Maybe the first band I ever got obsessed with was R.E.M., and the peak years of my obsession were like 1991 to 1993—i.e., the Out of Time and Automatic for the People era. I listened to these records hundreds of times, just hundreds. And then around 1999 I pretty much never listened to them again.
Tastes change. I don’t know that I need to say anything more about it. And yet here I am about to: these records had too many soft textures for me to get excited about listening to them. They weren’t necessarily too slow and still—I listen to Smog once every other week or so, another onetime obsession. They were very 90’s.
And they both had all these missteps. “Radio Song”‘s cornyness. “Man on the Moon”‘s pollyannaism. I got “Ignoreland” of all things stuck in my had a few weeks back and when I listened to it I just got embarrassed. “I’m just profoundly frustrated by all this so fuck you, man.” And that “yeah yeah yeah” in the background of the chorus? Awful.
I felt I had to do something.
Some years back, Topher Grace got famous again for taking the Star Wars prequels and cutting them into one movie he’d screen at parties. Everyone agreed it was a finer film than any in the trilogy.

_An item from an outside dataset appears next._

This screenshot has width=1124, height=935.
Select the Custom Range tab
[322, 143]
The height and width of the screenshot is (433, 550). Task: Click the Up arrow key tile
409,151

Could I make a better R.E.M. record out of these two subpar R.E.M. records? Yes. I loved the band enough to do this for them.
I laid some ground rules:
- I couldn’t make a record longer than Automatic (48 mins) or shorter than Out of Time (45 mins).
- I had to mix the tracks among each other, and not block sort them by album.
- I couldn’t follow any song with the song that follows it on the original.
- I had to make a record I wouldn’t want to skip any song of, but play all the way through.
- I had to call the whole thing Outtamatic.
I wanted a rule that no track could appear at the same position it appeared in either original, but that didn’t work out; “Me in Honey” is my favorite album closer in all of R.E.M.’s catalog. Maybe one of my favorite album closers of all time. I wasn’t about to close Outtamatic with anything else.
Here’s the tracklist. If you’re on YouTube you can stream it here.
1. Belong
2. Monty Got a Raw Deal
3. Low
4. Nightswimming
5. Sweetness Follows
6. Shiny Happy People
7. New Orleans Instrumental No. 1
8. Drive
9. Half A World Away
10. Country Feedback
11. Star Me Kitten
12. Me in Honey
As you can see I wasn’t very kind to Mike Mills, and as a big huge B-52’s fan I’ve left all of Kate Pierson’s songs intact. I took it as a challenge to include “Shiny Happy People”, which if you ask me holds up better than “Losing My Religion” or “Everybody Hurts” in terms of overplayed R.E.M. songs.
Anyway it’s a better record, so rejigger your listening mechanisms and enjoy it when it comes up in the queue—if anyone’s queueing whole records in 2018.